I’ve known that I wanted to write this post since the day we lost the late, great, amazing, wonderful Carrie Fisher, but every time I’ve tried it has just seemed to fall flat and has made me very sad. Carrie Fisher was so many things to so many people and there have been hundreds if not thousands of articles and blog posts written about what she meant to people, many of which are more articulate than this one will be, but I still feel compelled to share why Carrie Fisher’s life matters so much from an Illuminated By U perspective and, more personally, from a Catherine Cottam perspective.
I was introduced to Star Wars at the age of 19 by a guy I was seeing the summer between freshmen and sophomore year of college (Thank you to that guy, by the way). I had seen at least one of the prequels when they came out in theaters when I was younger, but I had never gotten around to or had much interest in watching the originals until then. My age is significant because it was the age Carrie Fisher was when she began filming Star Wars and playing Princess Leia, which I know because she talks about it in her book, Wishful Drinking. In her first interaction with Luke, Han, and Chewbacca, Leia grabs the blaster out of Luke’s hands, blasts an opening into the garbage shoot, and gets the group to a place that is at least marginally safer than the hallway in which they were previously residing.
Leia is not a damsel to be rescued, but a badass who resists interrogation and torture, helps lead a rebellion and defeat a fascist regime, and is instrumental in her own rescue and the rescue of others. Carrie Fisher gave us the gift of a strong, independent, female co-lead back when having one was even less common than it is now. I know that George Lucas wrote Princess Leia’s character, but Carrie Fisher brought her to life and therefore represented so much to so many people. I know of girls who grew up with Star Wars who knew that you could be a princess AND a warrior and who grew up with a role model who was strong, brave, fierce, and a woman.
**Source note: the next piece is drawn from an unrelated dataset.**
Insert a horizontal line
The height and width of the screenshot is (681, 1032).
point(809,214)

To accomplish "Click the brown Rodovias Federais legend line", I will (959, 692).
Last year’s Star Wars film, The Force Awakens (Episode VII), even passes the Bechdel Test, which means for the movie that (1) it has to have at least two women in it, who (2) who talk to each other, about (3) something besides a man. It’s also worth noting that Leia, previously referred to by her titles “Princess” or “Her Highness” or “Your Worship” (albeit sometimes in a smart ass way by Han Solo), is now “General” Organa and has clearly accomplished much for the rebellion in the years that have passed between Episode VI and Episode VII.
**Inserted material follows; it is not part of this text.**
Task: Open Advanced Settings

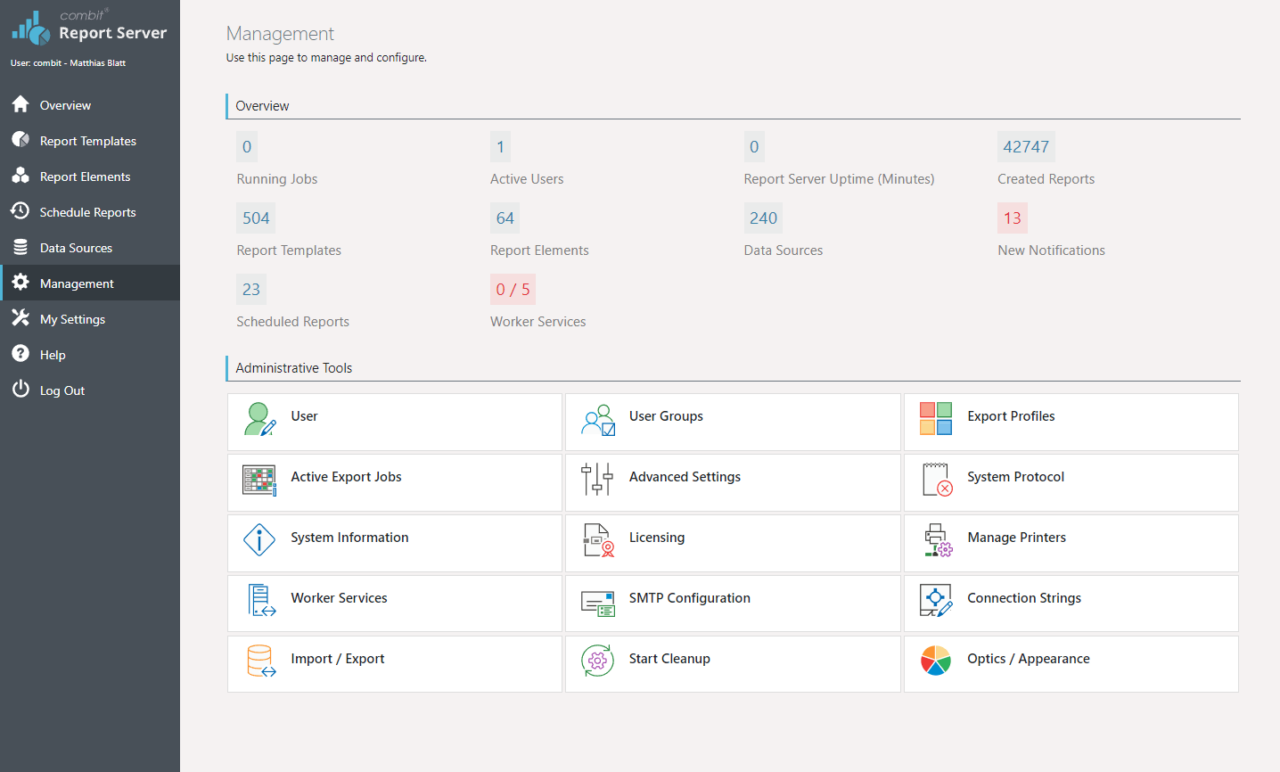Action: (732, 482)
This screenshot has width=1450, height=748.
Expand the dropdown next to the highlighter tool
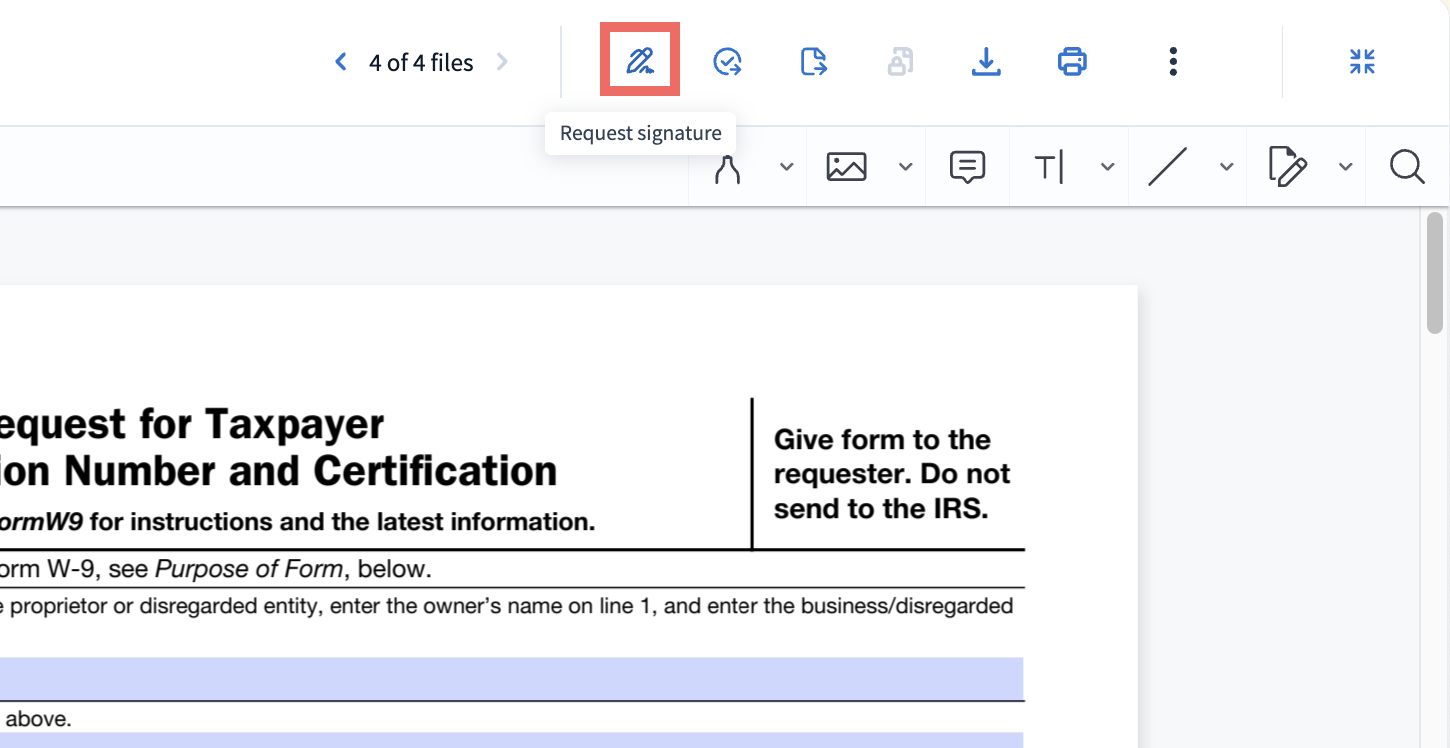787,167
But Carrie Fisher’s gifts to the world do not begin and end with Princess Leia/General Organa. Oh no. Carrie Fisher was an outspoken proponent of reducing the stigma surrounding mental illness and was, at least to me, a sort of ambassador for people with Bipolar Disorder. I don’t know of any other celebrity that has been as completely and totally honest about what it means and what it is like to have Bipolar Disorder.
I watched her special on HBO several months ago and it was part of what inspired me to disclose my status as having Bipolar Disorder on Facebook to all of my friends and family. If you haven’t seen the special, it’s called Wishful Drinking and is on HBO Go right now. I highly suggest you watch it. I just re-watched it yesterday. Simply put, Carrie Fisher was an inspiration to me. Not only because she was open about her illness, but also because she has the same illness I do and was still able to lead a productive life and be a loving and devoted mom.
Carrie Fisher gave me hope for my future and I’m currently in the process of reading and/or listening to all of her books. I’ve got Wishful Drinking and part of The Princess Diarist down so far. They are funny, informational, and poignant. The only issue I have taken with anything so far is that Carrie got Bipolar I and Bipolar II confused in Wishful Drinking. You can read more about the difference between the two here. I also plan on watching the movie Postcards From The Edge, which is based on a novel she wrote that was about her own life and her relationship with her mother, Debbie Reynolds.
Fisher was also outspoken about her experiences as a drug addict and alcoholic, which had to be comforting and normalizing for so many people. Addiction is an illness and Carrie Fisher helped people to see it as such by being open and honest about her problems with opioids, acid, and alcohol among other things. I say among other things because I’m not done reading her books yet but I feel sure I’ll hear about more drug use due to her candor.
Carrie Fisher was a national treasure and her loss is a devastating one. It’s also tremendously sad that we lost Debbie Reynolds, her mother, just a day later. I only knew her from the Halloweentown movies, but I’m going to be sure to see Singing in the Rain and The Unsinkable Molly Brown soon now. To see a fantastic tribute to Carrie Fisher, please click here and read what an awesome random person onTwitter, Anne Thériault, had to say. Here at Illuminated By U, our thoughts are with Billie, Todd, the rest of Carrie’s and Debbie’s families and friends, and any of you who feel affected by this tragedy the way that we do.